I created a boxplot for a data set and did not use the geom_jitter function. Still there are dots inside the plot. Are those statistical values or why are they appearing?
I attached the code I use below.
pacman::p_load(tidyverse, readxl, janitor, emmeans, multcomp, magrittr,
parameters, effectsize, multcompView, see, performance,
conflicted, ggpubr, rstatix)
conflict_prefer("select", "dplyr")
conflict_prefer("filter", "dplyr")
conflict_prefer("summarise", "dplyr")
conflict_prefer("extract", "magrittr")
cbPalette <- c("#999999", "#E69F00", "#56B4E9", "#009E73", "#F0E442", "#0072B2", "#D55E00", "#CC79A7") ## Color blind friendly palette
##--------------------------------------------------------------------------------------------------------------------------
## Funktion um Excel Datei mit mehreren Sheets zu öffnen und eines davon auszuwählen
library(readxl)
read_excel_allsheets <- function(filename) {
sheets <- readxl::excel_sheets(filename)
x <- lapply(sheets, function(x) readxl::read_excel(filename, sheet = x))
return(x)
}
big_tbl <- read_excel_allsheets ("Mesocosms_R.xlsx")
big_tbl
phyto_plankton_tbl<- big_tbl[[14]]
##--------------------------------------------------------------------------------------------------------------------------
## Data transformation
phyto_plankton_tbl %>%
mutate(
block = as.factor(block),
trt = factor(trt, labels = c("-P&-F", "+P/-F", "+P/+F", "-P/+F")))

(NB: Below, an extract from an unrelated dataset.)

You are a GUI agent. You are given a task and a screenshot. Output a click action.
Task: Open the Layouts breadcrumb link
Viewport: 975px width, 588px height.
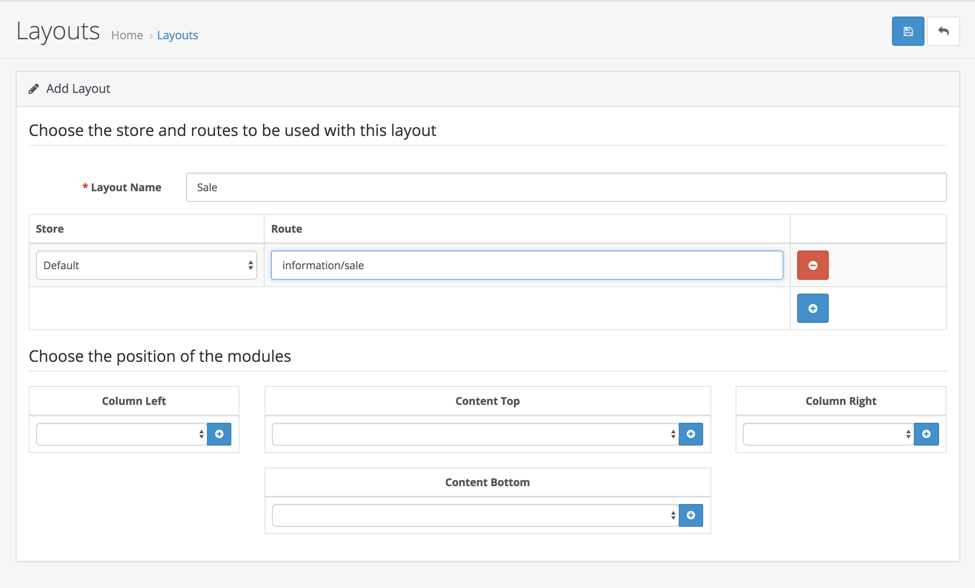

phyto_plankton_tbl <- phyto_plankton_tbl %>%
gather(key = "time", value = "PelaChl", t0, t1, t2, t3, t4, t5) %>% ## Ändert Tabelle aus width format into long format
convert_as_factor(trt, time)
print(phyto_plankton_tbl, n = 40)
##--------------------------------------------------------------------------------------------------------------------------
## Visualization
pelaChl_bxp <- ggplot(data = phyto_plankton_tbl, aes(x= time, y = PelaChl, fill = trt)) +
geom_boxplot() +
ylim(0, 50) +
scale_fill_manual(values=cbPalette) + ## Adds color blind firendly palette
## geom_jitter() +
theme_bw()
>Solution :
From the documentation:
The boxplot compactly displays the distribution of a continuous variable. It visualises five summary statistics (the median, two hinges and two whiskers), and all "outlying" points individually.
The individual points you are seeing are outliers.